> _ABOUT THIS EXERCISE_:
Nothing in the copy should be a picture; everything else in the listing is to be restated exactly.

> _DATA SECTION_:

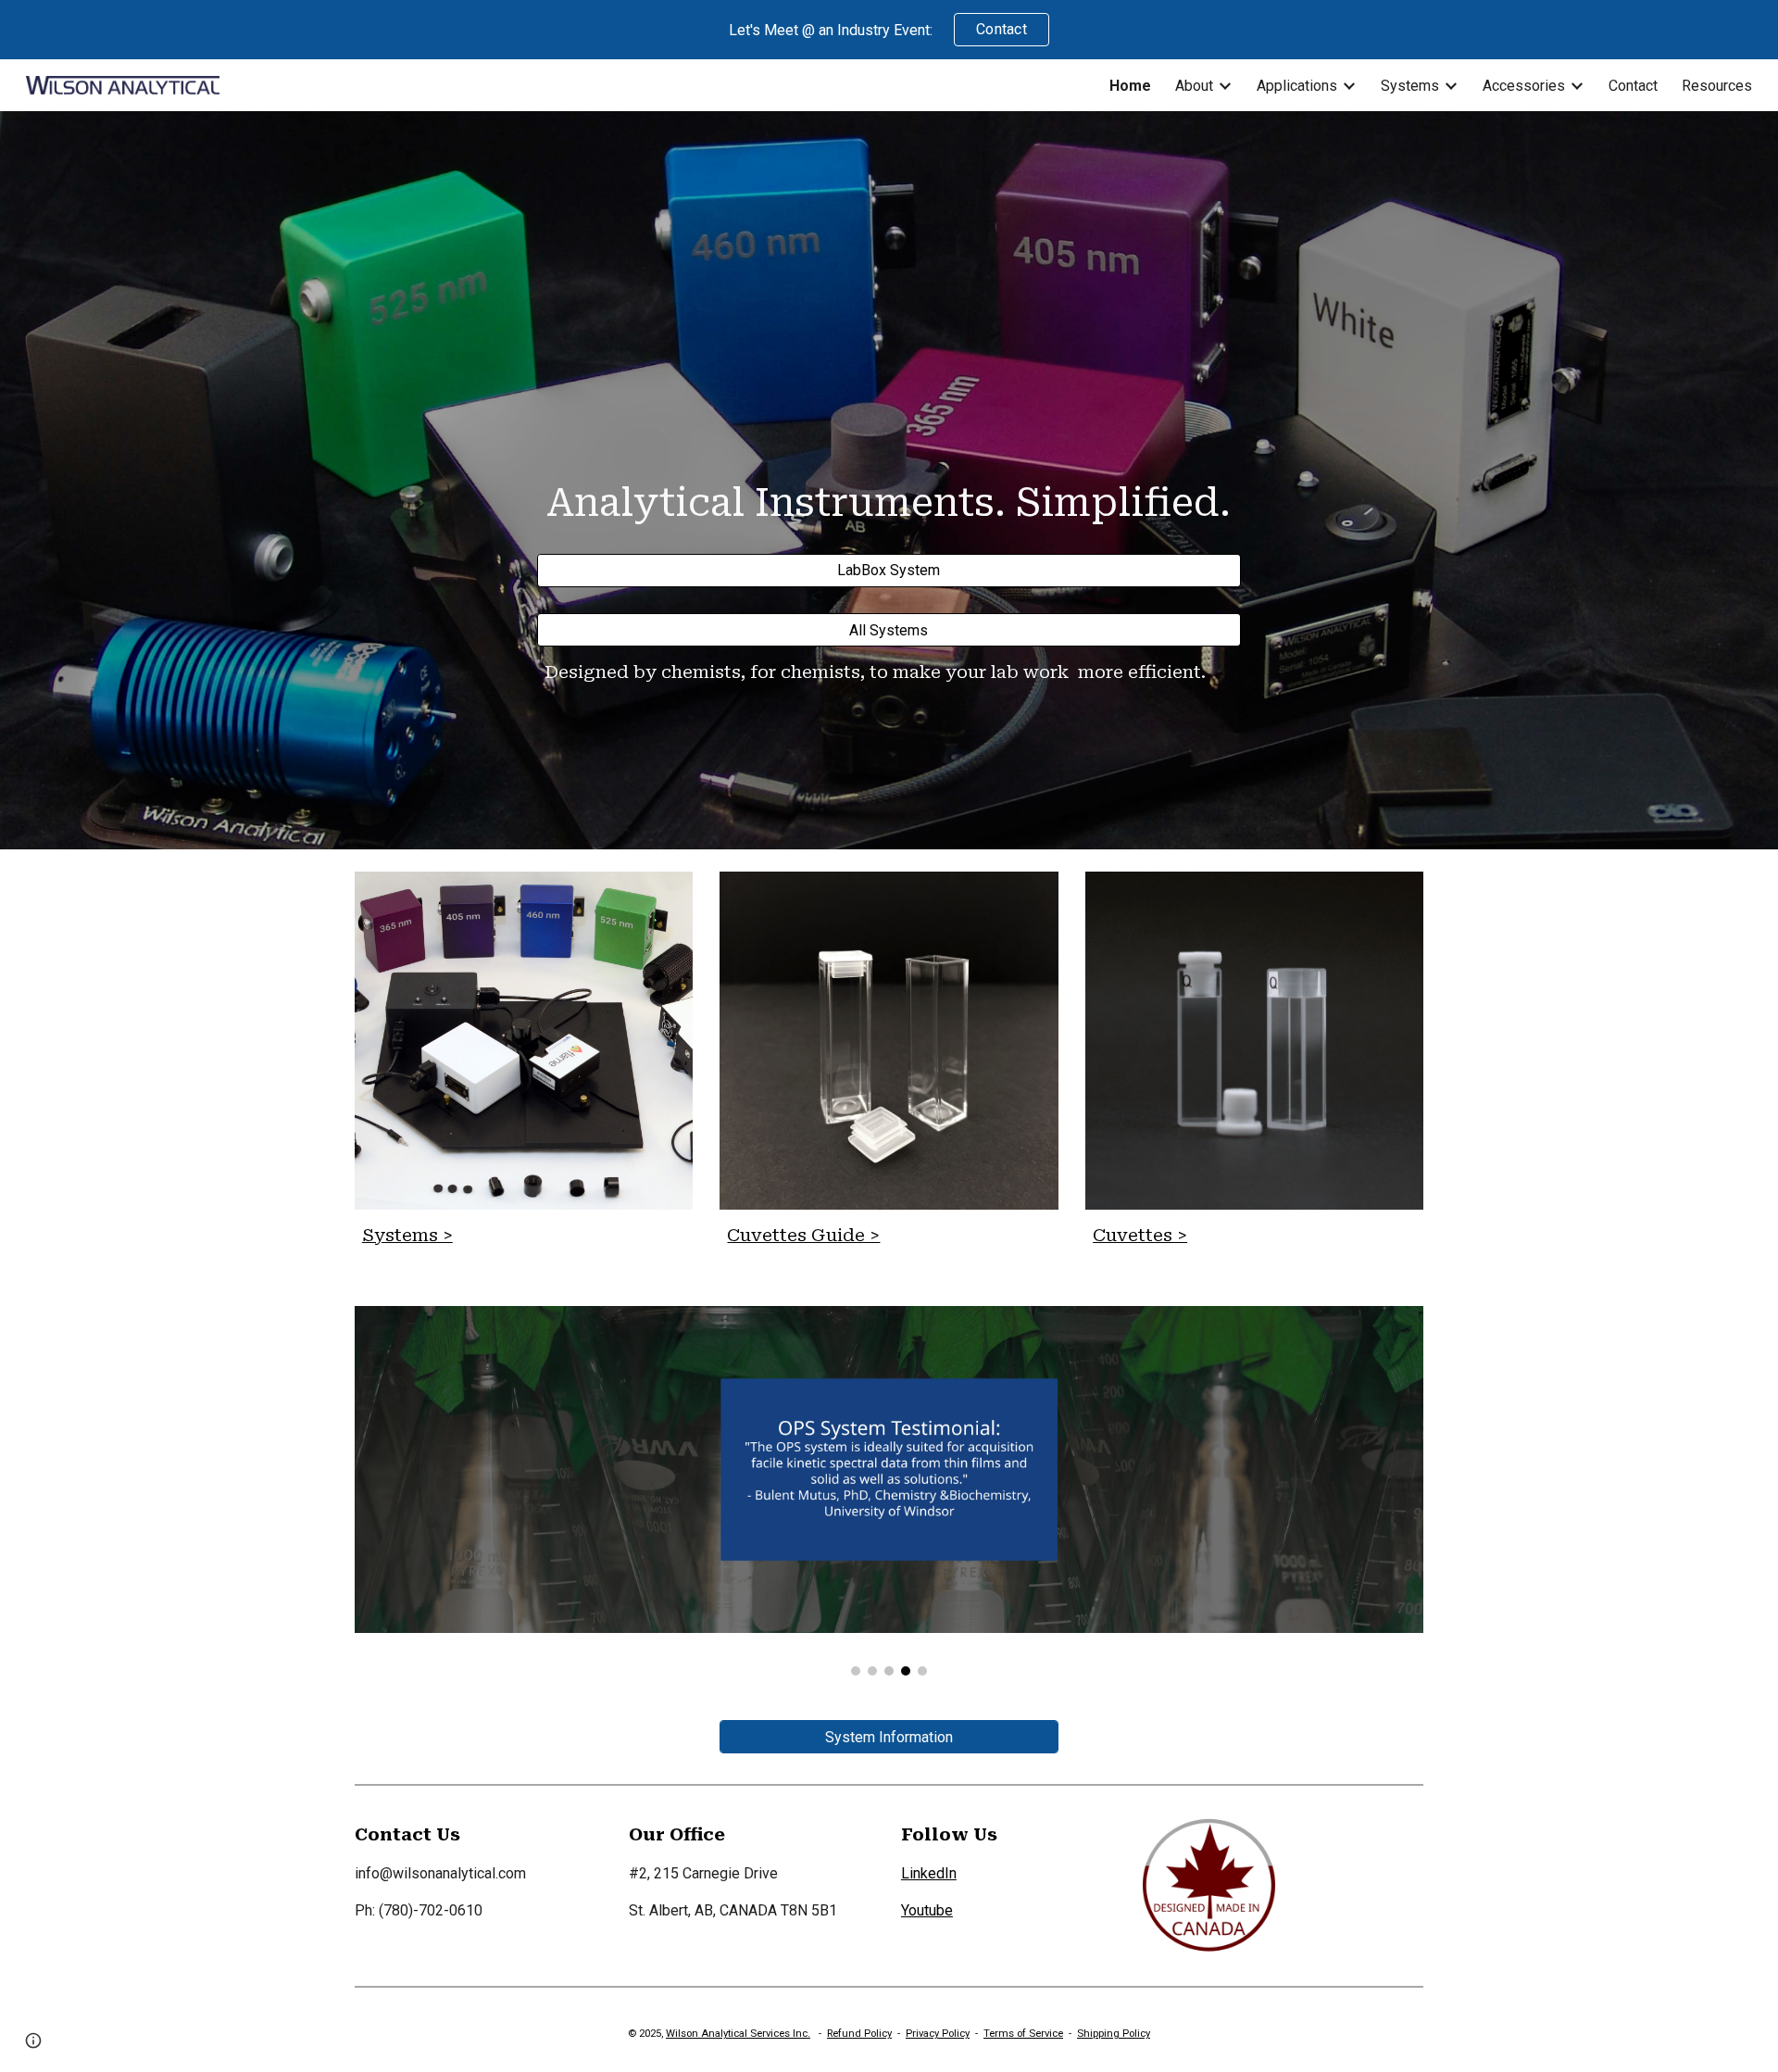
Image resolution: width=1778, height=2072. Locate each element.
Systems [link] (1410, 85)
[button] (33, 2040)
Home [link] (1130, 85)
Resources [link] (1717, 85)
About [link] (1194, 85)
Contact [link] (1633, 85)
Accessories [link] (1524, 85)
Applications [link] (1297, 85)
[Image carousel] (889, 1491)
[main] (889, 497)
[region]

> _FINAL ANSWER_:
Image resolution: width=1778, height=2072. Locate each element.
Systems [link] (1410, 85)
[button] (33, 2040)
Home [link] (1130, 85)
Resources [link] (1717, 85)
About [link] (1194, 85)
Contact [link] (1633, 85)
Accessories [link] (1524, 85)
Applications [link] (1297, 85)
[Image carousel] (889, 1491)
[main] (889, 497)
[region]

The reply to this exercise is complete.